EXERCISE: The records must be returned word for word.

Stored dataset items:
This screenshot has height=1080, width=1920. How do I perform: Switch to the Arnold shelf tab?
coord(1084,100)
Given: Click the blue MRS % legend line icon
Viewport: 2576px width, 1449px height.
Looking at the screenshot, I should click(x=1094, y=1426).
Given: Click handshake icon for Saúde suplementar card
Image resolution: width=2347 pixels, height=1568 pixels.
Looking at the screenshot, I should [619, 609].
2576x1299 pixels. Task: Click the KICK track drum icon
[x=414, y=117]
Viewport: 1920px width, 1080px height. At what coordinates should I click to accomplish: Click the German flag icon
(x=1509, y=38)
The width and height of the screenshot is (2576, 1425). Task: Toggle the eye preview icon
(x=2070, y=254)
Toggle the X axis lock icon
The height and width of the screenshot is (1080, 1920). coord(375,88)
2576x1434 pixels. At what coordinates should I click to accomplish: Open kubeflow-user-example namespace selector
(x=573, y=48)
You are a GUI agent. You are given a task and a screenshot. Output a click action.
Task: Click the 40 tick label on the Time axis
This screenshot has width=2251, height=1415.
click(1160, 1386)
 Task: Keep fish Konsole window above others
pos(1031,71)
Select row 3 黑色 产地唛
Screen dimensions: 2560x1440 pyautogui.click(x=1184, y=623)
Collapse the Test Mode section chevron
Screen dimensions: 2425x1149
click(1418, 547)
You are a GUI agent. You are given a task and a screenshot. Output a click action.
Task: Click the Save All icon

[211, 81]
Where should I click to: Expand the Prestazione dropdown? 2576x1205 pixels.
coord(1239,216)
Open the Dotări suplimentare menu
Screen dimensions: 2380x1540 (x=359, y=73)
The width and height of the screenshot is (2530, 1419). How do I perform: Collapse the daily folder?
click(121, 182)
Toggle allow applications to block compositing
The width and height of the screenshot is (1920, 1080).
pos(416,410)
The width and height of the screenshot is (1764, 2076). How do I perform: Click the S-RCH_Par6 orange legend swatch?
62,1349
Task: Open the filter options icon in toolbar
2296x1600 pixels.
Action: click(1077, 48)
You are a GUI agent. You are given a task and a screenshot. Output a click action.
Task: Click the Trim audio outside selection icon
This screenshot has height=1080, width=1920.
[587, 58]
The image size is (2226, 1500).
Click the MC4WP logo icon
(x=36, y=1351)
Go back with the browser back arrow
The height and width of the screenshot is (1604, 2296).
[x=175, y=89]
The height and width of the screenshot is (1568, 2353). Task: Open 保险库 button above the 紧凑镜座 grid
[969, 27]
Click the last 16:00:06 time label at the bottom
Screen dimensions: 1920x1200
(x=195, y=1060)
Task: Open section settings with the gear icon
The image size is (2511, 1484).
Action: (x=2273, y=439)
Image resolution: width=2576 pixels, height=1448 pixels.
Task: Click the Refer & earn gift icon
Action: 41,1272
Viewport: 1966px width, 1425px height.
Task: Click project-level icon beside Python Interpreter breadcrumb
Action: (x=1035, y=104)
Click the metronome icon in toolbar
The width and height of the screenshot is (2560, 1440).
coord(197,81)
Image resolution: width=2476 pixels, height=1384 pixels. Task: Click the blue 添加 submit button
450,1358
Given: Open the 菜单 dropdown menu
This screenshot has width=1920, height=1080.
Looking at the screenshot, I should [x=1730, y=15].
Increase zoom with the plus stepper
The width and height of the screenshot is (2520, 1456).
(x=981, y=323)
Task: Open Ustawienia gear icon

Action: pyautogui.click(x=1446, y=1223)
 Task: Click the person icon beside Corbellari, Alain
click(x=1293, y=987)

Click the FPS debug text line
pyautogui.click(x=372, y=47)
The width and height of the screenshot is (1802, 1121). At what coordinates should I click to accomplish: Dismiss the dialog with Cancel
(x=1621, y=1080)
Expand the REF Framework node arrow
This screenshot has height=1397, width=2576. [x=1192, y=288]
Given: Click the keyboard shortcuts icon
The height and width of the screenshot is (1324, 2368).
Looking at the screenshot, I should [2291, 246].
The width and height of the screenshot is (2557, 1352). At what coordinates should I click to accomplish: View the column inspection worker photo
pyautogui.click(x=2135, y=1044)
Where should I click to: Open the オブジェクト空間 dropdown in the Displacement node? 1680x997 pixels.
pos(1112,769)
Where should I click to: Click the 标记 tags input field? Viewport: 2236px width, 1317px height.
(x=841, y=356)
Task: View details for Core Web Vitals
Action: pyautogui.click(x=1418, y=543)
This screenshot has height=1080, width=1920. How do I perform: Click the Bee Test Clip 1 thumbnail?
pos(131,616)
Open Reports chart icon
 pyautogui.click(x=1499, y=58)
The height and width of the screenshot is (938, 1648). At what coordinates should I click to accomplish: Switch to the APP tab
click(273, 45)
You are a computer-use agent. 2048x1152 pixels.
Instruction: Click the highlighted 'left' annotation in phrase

ANSWER FOR THIS EXERCISE:
This screenshot has height=1080, width=1920. How do I perform: Switch to the Arnold shelf tab?
coord(1084,100)
Given: Click the blue MRS % legend line icon
Viewport: 2576px width, 1449px height.
Looking at the screenshot, I should click(x=1094, y=1426).
Given: Click handshake icon for Saúde suplementar card
Image resolution: width=2347 pixels, height=1568 pixels.
Looking at the screenshot, I should [619, 609].
2576x1299 pixels. Task: Click the KICK track drum icon
[x=414, y=117]
Viewport: 1920px width, 1080px height. At what coordinates should I click to accomplish: Click the German flag icon
(x=1509, y=38)
The width and height of the screenshot is (2576, 1425). Task: Toggle the eye preview icon
(x=2070, y=254)
Toggle the X axis lock icon
The height and width of the screenshot is (1080, 1920). coord(375,88)
2576x1434 pixels. At what coordinates should I click to accomplish: Open kubeflow-user-example namespace selector
(x=573, y=48)
You are a GUI agent. You are given a task and a screenshot. Output a click action.
Task: Click the 40 tick label on the Time axis
This screenshot has width=2251, height=1415.
click(1160, 1386)
 Task: Keep fish Konsole window above others
pos(1031,71)
Select row 3 黑色 产地唛
Screen dimensions: 2560x1440 pyautogui.click(x=1184, y=623)
Collapse the Test Mode section chevron
Screen dimensions: 2425x1149
click(1418, 547)
You are a GUI agent. You are given a task and a screenshot. Output a click action.
Task: Click the Save All icon

[211, 81]
Where should I click to: Expand the Prestazione dropdown? 2576x1205 pixels.
coord(1239,216)
Open the Dotări suplimentare menu
Screen dimensions: 2380x1540 (x=359, y=73)
The width and height of the screenshot is (2530, 1419). How do I perform: Collapse the daily folder?
click(121, 182)
Toggle allow applications to block compositing
The width and height of the screenshot is (1920, 1080).
pos(416,410)
The width and height of the screenshot is (1764, 2076). How do I perform: Click the S-RCH_Par6 orange legend swatch?
62,1349
Task: Open the filter options icon in toolbar
2296x1600 pixels.
Action: click(1077, 48)
You are a GUI agent. You are given a task and a screenshot. Output a click action.
Task: Click the Trim audio outside selection icon
This screenshot has height=1080, width=1920.
[587, 58]
The image size is (2226, 1500).
Click the MC4WP logo icon
(x=36, y=1351)
Go back with the browser back arrow
The height and width of the screenshot is (1604, 2296).
[x=175, y=89]
The height and width of the screenshot is (1568, 2353). Task: Open 保险库 button above the 紧凑镜座 grid
[969, 27]
Click the last 16:00:06 time label at the bottom
Screen dimensions: 1920x1200
(x=195, y=1060)
Task: Open section settings with the gear icon
The image size is (2511, 1484).
Action: (x=2273, y=439)
Image resolution: width=2576 pixels, height=1448 pixels.
Task: Click the Refer & earn gift icon
Action: 41,1272
Viewport: 1966px width, 1425px height.
Task: Click project-level icon beside Python Interpreter breadcrumb
Action: (x=1035, y=104)
Click the metronome icon in toolbar
The width and height of the screenshot is (2560, 1440).
coord(197,81)
Image resolution: width=2476 pixels, height=1384 pixels. Task: Click the blue 添加 submit button
450,1358
Given: Open the 菜单 dropdown menu
This screenshot has width=1920, height=1080.
Looking at the screenshot, I should [x=1730, y=15].
Increase zoom with the plus stepper
The width and height of the screenshot is (2520, 1456).
(x=981, y=323)
Task: Open Ustawienia gear icon

Action: pyautogui.click(x=1446, y=1223)
 Task: Click the person icon beside Corbellari, Alain
click(x=1293, y=987)

Click the FPS debug text line
pyautogui.click(x=372, y=47)
The width and height of the screenshot is (1802, 1121). At what coordinates should I click to accomplish: Dismiss the dialog with Cancel
(x=1621, y=1080)
Expand the REF Framework node arrow
This screenshot has height=1397, width=2576. [x=1192, y=288]
Given: Click the keyboard shortcuts icon
The height and width of the screenshot is (1324, 2368).
Looking at the screenshot, I should [2291, 246].
The width and height of the screenshot is (2557, 1352). At what coordinates should I click to accomplish: View the column inspection worker photo
pyautogui.click(x=2135, y=1044)
Where should I click to: Open the オブジェクト空間 dropdown in the Displacement node? 1680x997 pixels.
pos(1112,769)
Where should I click to: Click the 标记 tags input field? Viewport: 2236px width, 1317px height.
(x=841, y=356)
Task: View details for Core Web Vitals
Action: pyautogui.click(x=1418, y=543)
This screenshot has height=1080, width=1920. How do I perform: Click the Bee Test Clip 1 thumbnail?
pos(131,616)
Open Reports chart icon
 pyautogui.click(x=1499, y=58)
The height and width of the screenshot is (938, 1648). At what coordinates should I click to accomplish: Switch to the APP tab
click(273, 45)
You are a computer-use agent. 2048x1152 pixels.
Instruction: Click the highlighted 'left' annotation in phrase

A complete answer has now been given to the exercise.